I have a similar routine - bread and espresso. However, when visiting with a lot of people, it's fun to do a sourdough pancake breakfast. Family and friends seem to enjoy the different flavor and texture of sourdough pancakes. I think they beat anything you can make with a pancake mix, but then I'm a certified sourdough fanatic.

I noticed a comment you made about trying wet starters in some starter experiements. I'm curious if you have any interesting French or personal perspective on wet vs. firm starters?

Bill

Janedo's picture
Janedo

My starter is wet because I like to be able to dip in whenever I'm baking. I keep it on the counter and feed every day. I just published an article about a woman who uses the dough method. She takes a piece of dough from every bread, puts it in the fridge and the refreshes it in the evening before baking bread. So in the morning it's really a liquid starter in my eyes. But I recently took some starter and thickened it up and put it in the fridge. I'm going to make bread with it and the take some dough to compare. Bakeries here in France are in to liquid starter (Eric Kayser for ex) because it gives great results and is way more versatile. The results are  always great.  If I find my starter is getting tired, I feed it rye or 5 cereal flour and it goes nuts. I don't have a specific flour type starter, usually semi- whole wheat, but whatever I feel like feeding it to make it happy and strong. So, essentially, I don't see any other advantage of a  firm starter other than for the "once  in a while" baker who finds it easier to take care of a ball of dough than maintain a liquid.  Or as in artisinal bakers who use the dough method because it is a simple chain of events. A friend told me that in Poland there are bakers that always leave a part of the bread dough in the  kneeding machine (pétrin) because it is the starter and they never clean it so that the wild yeast environment never changes. But for modern home bakers, I think wet is best!

Any thoughts? 

bwraith's picture
bwraith

Hi Jane,

I've played with firmer and wetter starters over time, and I don't see much "practical" difference, meaning they can both easily be kept healthy and breads of any type made from them. They all seemed easy to keep healthy, with some variation in the feeding routine. With a little thought, or maybe in my case with a spreadsheet, most any recipe can be converted to use a different storage starter. I know some people get used to using one consistency or another and more or less become attached to that method, but I've managed to get used to using different starter hydrations after a little practice.

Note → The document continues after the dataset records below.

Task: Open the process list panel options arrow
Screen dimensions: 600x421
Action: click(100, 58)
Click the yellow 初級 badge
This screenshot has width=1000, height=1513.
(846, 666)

Although I don't see much practical difference between different starter consistencies, I am curious to understand if there is some flavor difference that motivates bakers to use one consistency over the other. As you say, some famous bakers seem to favor wet starters, and at least one author (Maggie Glezer) is a big proponent of a firm starter. I have not tried maintaining both a very liquid and a very firm starter for months to get them to completely change and become stable in a different consistency (if there is a change), so that I could then do side-by-side bakes of the same bread to see the difference.